The present study aimed to assess the function of proximal and distal tubules in patients with simple renal cysts. Thirty-one patients with simple renal cysts and 10 healthy subjects were examined. Based on the cyst fluid/plasma sodium ratio, 25 cysts were found to be of proximal origin and 6 of undetermined origin. In all patients cyst fluid and plasma concentrations of beta-2-microglobulin (beta-2-MG), sodium, potassium, calcium, phosphorus and total protein were assessed.

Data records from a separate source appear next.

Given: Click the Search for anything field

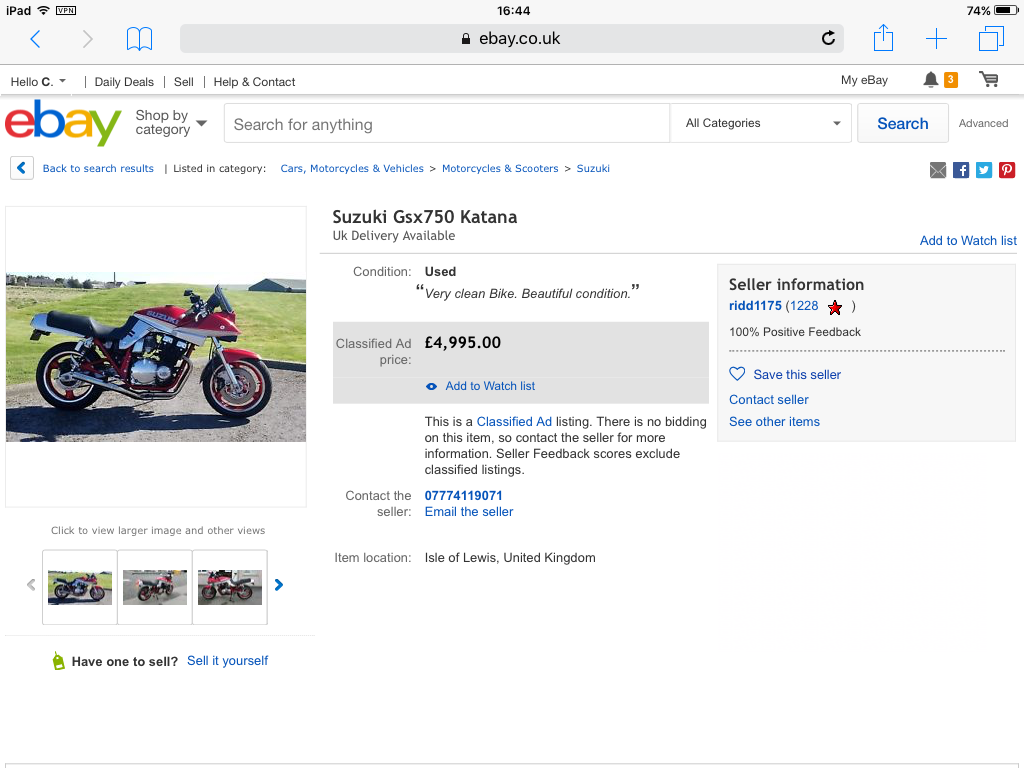Looking at the screenshot, I should click(446, 124).
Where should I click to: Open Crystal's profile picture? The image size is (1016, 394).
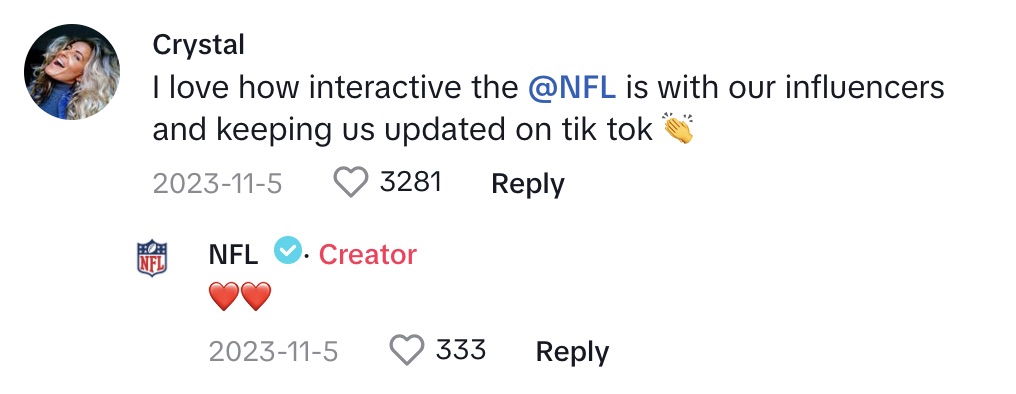coord(72,72)
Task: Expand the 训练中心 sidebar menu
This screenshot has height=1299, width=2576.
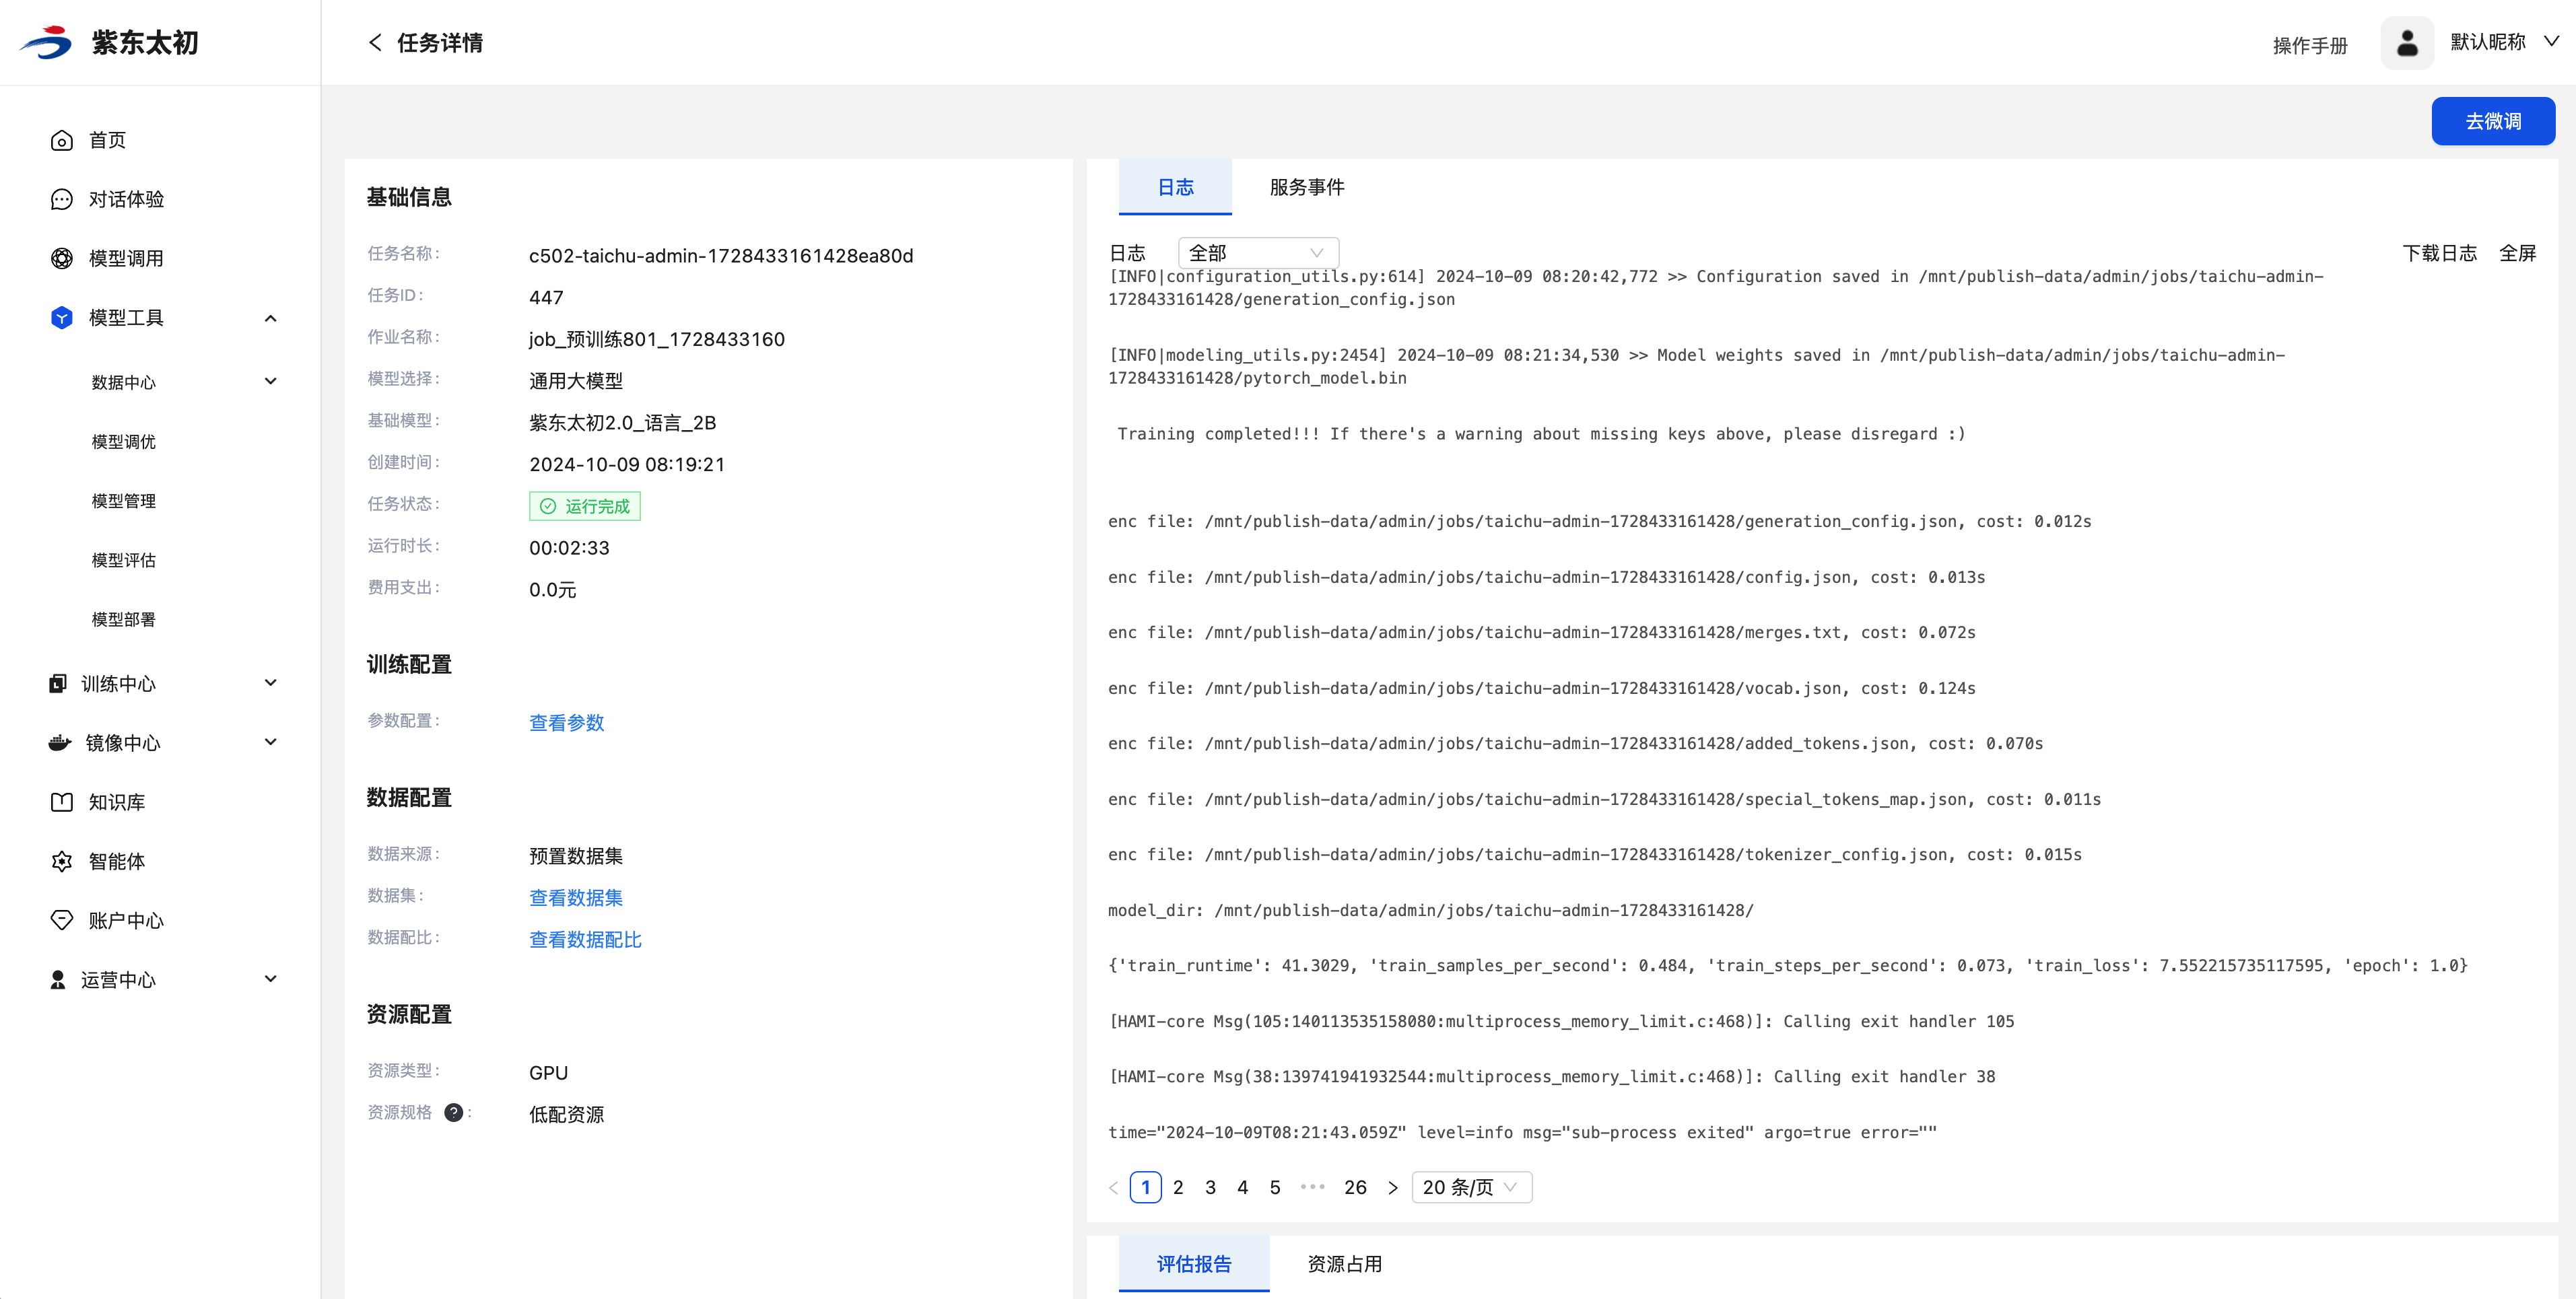Action: click(x=270, y=683)
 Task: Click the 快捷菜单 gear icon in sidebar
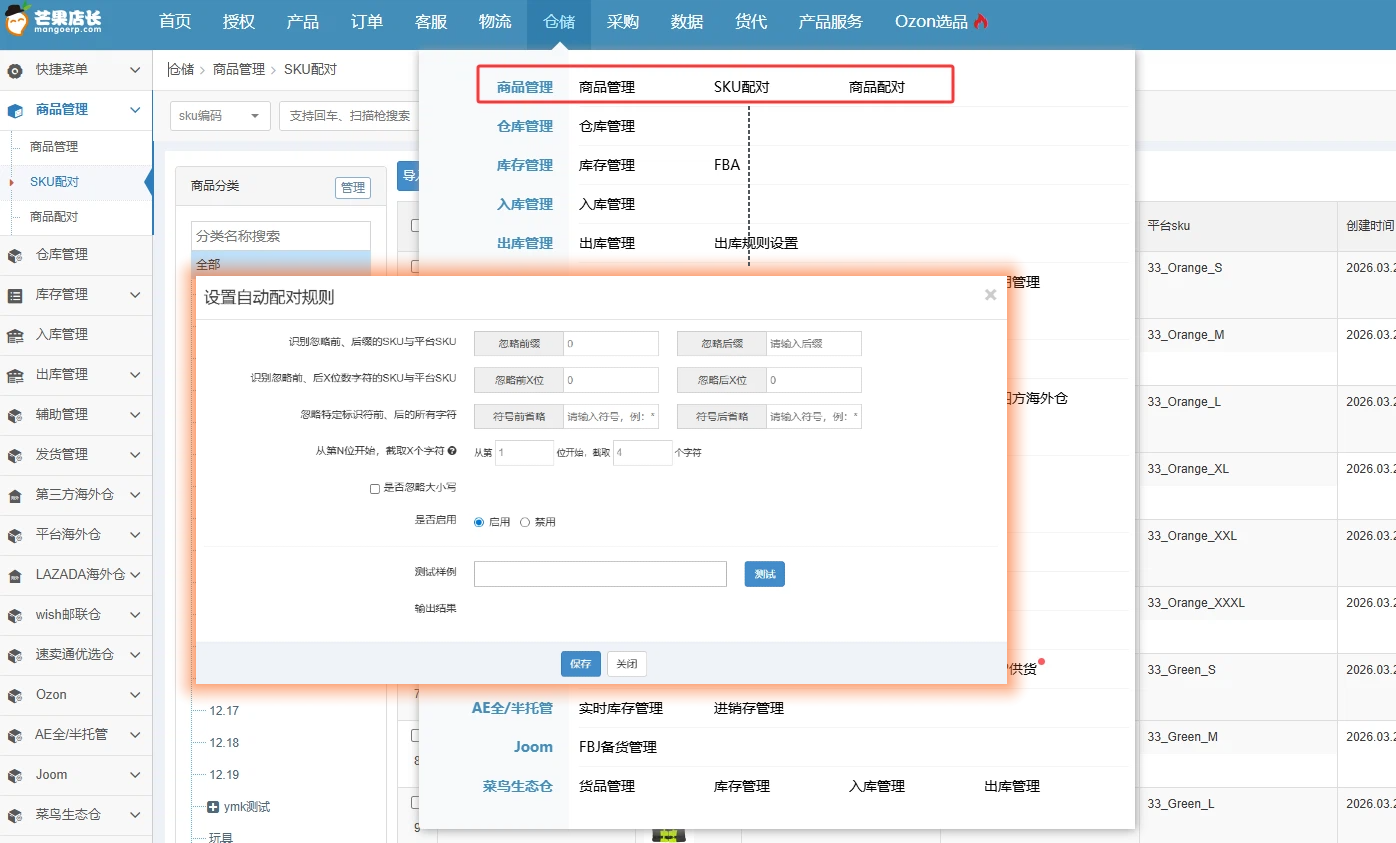tap(15, 71)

Urinary excretions of sodium, potassium, calcium, phosphorus, beta-2-MG and Tamm-Horsfall protein (THP) were also estimated. Fractional excretion of beta-2-MG was calculated. The concentrations of beta-2-MG in fluid obtained from cysts of proximal origin were significantly higher than in fluid from cysts of undetermined origin (2.26 +/- 0 36 vs. 0.65 +/- 0.13 mg/l, p = 0.0004). Concentrations of THP (6.85 +/- 1.21 vs. 3.14 +/- 1.06 micrograms/ml, p < 0.05), and potassium (4.39 +/- 0.07 vs. 3.13 +/- 0.44 mmol/l, p < 0.05) were also higher in fluid from proximal cysts than in fluid from cysts of undetermined origin. Plasma beta-2-MG concentration was significantly higher in patients with proximal and undetermined cysts than in the control group (4.35 +/- 0.34 and 4.11 +/- 0.74 vs. 1.89 +/- 0.1 mg/l, p < 0.001). Urinary beta-2-MG excretion was also significantly higher in both groups of patients than in healthy subjects (474.8 +/- 165.9 and 346 +/- 94 vs. 100.2 +/- 19.6 micrograms/24 h, p < 0.05). Urinary THP excretion was significantly higher in patients with proximal cysts than in healthy subjects (31.0 +/- 5.1 vs. 16.3 +/- 2.5 mg/24 h, p < 0.05). From the results obtained in this study it seems that patients with simple renal cysts of proximal origin are characterized by abnormal tubular handling of beta-2-MG, and calcium and THP excretion. Thus, in patients with proximal cysts presence of a latent renal tubulopathy seems to be likely.